The point was to make this little multiplayer game in the terminal, applying some basic graphics concepts to get a grasp on how it works and the maths behind it.
Note I wish to do this for fun and I am fully aware there are way better alternatives out there to using a terminal.
I'd need a console I could write to, so the point was to remove scroll bars and have the whole buffer printed to the screen.
But because of the carriage return when characters get written to the end of the previous line:
this would look overall ugly:
After trying for about 3 hours to get this working through SetConsoleMode, I asked about it in a discord.
The answer I got was this:
void main( )
{
auto h = GetStdHandle( STD_OUTPUT_HANDLE );
DWORD mode = 0;
GetConsoleMode( h, &mode );
mode |= DISABLE_NEWLINE_AUTO_RETURN | ENABLE_VIRTUAL_TERMINAL_PROCESSING;
puts( SetConsoleMode( h, mode ) ? "Win" : "Loss" );
char * buf = new char[ 200*2 ];
memset( buf, 0, 200*2 );
memset( buf, 'A', 120*2 );
std::cout << ( buf );
getchar( );
}
with this result:
At first I tried adapting it to my project, which failed. Then I got frustrated and ended up creating a new project into which I just copy pasted the working code.
And you guessed it, it doesn't work.
Now I've tried quite a bit of stuff, I've changed my program from unicode to ansi and back, and done mode = DISABLE_NEWLINE_AUTO_RETURN | ENABLE_VIRTUAL_TERMINAL_PROCESSING
, mode |= DISABLE_NEWLINE_AUTO_RETURN | ENABLE_VIRTUAL_TERMINAL_PROCESSING
, and each individually with and without |
with no success.
Given it's error 87 which means bad parameter, I even tried putting the exact value from GetConsoleMode to see if it was the handle, but since it worked we can assume it's not the handle's problem.
Basically code that works on another machine doesn't work on mine. The other machine was windows 10 mine's 8.1 both 64.
On both machines the value gotten off GetConsoleMode the first time is 3, which means ENABLE_PROCESSED_OUTPUT and ENABLE_WRAP_AT_EOL_OUTPUT.
The windows SDK version on my project is 10.0.15063.0, with a platform toolset of Visual Studio 2017 (v141).
I've been at this all day with no success. Now it wouldn't be the first time I read over some important detail, but I've been going through documentation and nothing mentions the failiure of SetConsoleMode using ENABLE_VIRTUAL_TERMINAL_PROCESSING.

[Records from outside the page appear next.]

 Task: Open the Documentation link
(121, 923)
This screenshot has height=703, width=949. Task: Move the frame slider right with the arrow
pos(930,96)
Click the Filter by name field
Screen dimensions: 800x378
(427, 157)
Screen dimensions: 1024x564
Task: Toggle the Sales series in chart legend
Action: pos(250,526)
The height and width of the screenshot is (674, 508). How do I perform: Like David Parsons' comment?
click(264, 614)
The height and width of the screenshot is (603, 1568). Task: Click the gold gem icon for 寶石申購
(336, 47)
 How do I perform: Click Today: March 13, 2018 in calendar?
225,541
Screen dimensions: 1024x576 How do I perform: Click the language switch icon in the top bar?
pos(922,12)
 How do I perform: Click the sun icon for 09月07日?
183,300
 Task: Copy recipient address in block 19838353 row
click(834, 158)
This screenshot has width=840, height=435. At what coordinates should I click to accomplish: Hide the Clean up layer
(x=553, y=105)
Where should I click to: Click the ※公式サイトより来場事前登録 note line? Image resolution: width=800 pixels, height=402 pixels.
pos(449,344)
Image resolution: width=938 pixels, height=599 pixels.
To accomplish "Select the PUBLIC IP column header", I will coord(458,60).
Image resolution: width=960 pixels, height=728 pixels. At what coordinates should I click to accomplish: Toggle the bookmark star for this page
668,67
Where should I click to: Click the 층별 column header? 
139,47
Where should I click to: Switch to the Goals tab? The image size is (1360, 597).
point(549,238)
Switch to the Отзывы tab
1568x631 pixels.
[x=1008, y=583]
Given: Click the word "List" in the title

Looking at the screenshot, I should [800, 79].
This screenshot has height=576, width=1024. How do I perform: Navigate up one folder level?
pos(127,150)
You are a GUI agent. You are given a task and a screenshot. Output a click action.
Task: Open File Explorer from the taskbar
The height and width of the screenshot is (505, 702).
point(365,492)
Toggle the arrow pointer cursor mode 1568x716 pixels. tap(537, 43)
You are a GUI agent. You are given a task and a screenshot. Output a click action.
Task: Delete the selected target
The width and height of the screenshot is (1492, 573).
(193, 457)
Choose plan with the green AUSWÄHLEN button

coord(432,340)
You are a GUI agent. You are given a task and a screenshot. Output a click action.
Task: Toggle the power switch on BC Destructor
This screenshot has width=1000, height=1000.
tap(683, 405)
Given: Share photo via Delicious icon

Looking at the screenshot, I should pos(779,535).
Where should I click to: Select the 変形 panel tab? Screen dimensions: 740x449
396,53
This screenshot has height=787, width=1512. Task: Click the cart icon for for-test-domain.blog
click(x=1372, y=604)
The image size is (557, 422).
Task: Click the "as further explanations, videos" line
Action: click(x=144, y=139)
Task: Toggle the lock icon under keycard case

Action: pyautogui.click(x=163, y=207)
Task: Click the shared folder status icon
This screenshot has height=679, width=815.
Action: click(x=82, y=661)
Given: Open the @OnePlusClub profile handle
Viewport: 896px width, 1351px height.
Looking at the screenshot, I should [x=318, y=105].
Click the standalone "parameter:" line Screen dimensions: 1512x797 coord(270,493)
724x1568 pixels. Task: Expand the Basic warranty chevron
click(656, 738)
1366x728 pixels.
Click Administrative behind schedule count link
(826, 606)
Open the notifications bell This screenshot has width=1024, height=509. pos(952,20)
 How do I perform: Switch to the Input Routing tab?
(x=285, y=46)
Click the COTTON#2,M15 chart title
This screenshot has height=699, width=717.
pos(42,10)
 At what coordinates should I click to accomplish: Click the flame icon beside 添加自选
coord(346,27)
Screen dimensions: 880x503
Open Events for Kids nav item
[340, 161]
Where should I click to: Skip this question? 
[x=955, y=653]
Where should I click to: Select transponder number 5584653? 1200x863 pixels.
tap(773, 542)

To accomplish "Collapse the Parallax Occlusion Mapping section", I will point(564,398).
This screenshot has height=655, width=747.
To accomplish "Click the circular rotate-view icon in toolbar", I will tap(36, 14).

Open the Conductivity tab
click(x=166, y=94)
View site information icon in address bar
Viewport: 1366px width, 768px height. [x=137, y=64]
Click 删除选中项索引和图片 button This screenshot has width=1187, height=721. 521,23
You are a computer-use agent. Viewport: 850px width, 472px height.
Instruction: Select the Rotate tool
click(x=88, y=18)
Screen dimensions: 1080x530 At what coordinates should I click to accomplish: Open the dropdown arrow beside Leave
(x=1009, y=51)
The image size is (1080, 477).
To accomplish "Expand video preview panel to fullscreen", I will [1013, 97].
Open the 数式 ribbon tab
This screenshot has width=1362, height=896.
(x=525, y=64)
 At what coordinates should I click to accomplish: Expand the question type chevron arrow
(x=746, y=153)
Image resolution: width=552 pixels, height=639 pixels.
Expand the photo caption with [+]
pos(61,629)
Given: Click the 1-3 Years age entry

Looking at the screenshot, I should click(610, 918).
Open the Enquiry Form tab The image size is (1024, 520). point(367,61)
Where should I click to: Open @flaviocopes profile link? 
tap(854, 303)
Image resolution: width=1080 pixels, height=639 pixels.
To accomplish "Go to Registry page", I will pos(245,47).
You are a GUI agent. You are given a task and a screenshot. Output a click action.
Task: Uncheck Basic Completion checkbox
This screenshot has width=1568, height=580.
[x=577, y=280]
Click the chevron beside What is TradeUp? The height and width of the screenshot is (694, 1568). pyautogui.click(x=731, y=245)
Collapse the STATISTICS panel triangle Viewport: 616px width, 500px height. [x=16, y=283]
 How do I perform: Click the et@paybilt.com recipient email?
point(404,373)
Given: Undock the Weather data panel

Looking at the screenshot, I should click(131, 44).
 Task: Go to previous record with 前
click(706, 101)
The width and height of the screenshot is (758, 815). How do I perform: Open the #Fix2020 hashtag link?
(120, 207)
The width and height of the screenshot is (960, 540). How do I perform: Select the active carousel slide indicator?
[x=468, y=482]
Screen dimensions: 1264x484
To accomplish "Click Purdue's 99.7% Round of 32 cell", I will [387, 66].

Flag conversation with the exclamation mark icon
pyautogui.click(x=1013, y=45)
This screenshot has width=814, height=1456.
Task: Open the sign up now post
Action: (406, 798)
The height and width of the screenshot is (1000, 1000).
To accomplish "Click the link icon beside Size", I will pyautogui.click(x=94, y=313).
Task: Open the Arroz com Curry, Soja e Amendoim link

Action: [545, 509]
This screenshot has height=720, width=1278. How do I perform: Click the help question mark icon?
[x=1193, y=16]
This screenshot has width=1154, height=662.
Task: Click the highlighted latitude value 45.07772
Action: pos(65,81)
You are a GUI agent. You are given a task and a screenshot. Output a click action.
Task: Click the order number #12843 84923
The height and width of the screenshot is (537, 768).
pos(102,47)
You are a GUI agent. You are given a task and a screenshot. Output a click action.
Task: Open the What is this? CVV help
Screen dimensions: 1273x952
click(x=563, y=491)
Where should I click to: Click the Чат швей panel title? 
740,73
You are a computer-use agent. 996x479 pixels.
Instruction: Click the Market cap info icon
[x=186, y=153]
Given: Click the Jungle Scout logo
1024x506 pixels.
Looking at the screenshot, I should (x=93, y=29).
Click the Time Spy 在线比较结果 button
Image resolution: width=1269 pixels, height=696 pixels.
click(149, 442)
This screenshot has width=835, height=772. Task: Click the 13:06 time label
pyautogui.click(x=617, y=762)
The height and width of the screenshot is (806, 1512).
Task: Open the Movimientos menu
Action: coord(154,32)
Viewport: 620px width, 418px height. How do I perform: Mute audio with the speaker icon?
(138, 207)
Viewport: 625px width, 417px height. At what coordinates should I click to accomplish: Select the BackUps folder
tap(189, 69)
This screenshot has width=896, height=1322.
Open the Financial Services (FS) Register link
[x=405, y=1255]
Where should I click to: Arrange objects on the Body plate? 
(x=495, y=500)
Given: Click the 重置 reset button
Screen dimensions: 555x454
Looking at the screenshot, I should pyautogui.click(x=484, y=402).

As far as I can tell I'm doing it correctly based on the Docs
What should I be doing that I am not?
Sorry for any spelling/grammar mistakes that might have gone noticed and thank you for your time.
Virtual terminal mode is available in the console starting with Windows 10.0.10586. It's not supported by the OS if setting the mode fails with ERROR_INVALID_PARAMETER
(87). Also, it's only implemented in the new console. With the legacy console selected in Windows 10, enabling VT mode may succeed, but it won't actually enable VT support.
The failure case is mistakenly documented as "SetConsoleMode
returning with STATUS_INVALID_PARAMETER
" (0xC000000D) in the Enabling Virtual Terminal Processing example. It seems the writer overlooked that the kernel status code that's returned by the NtDeviceIoControlFile
system call (in Windows 8+) gets translated to failing the SetConsoleMode
call and translating the status code to a Windows API error code.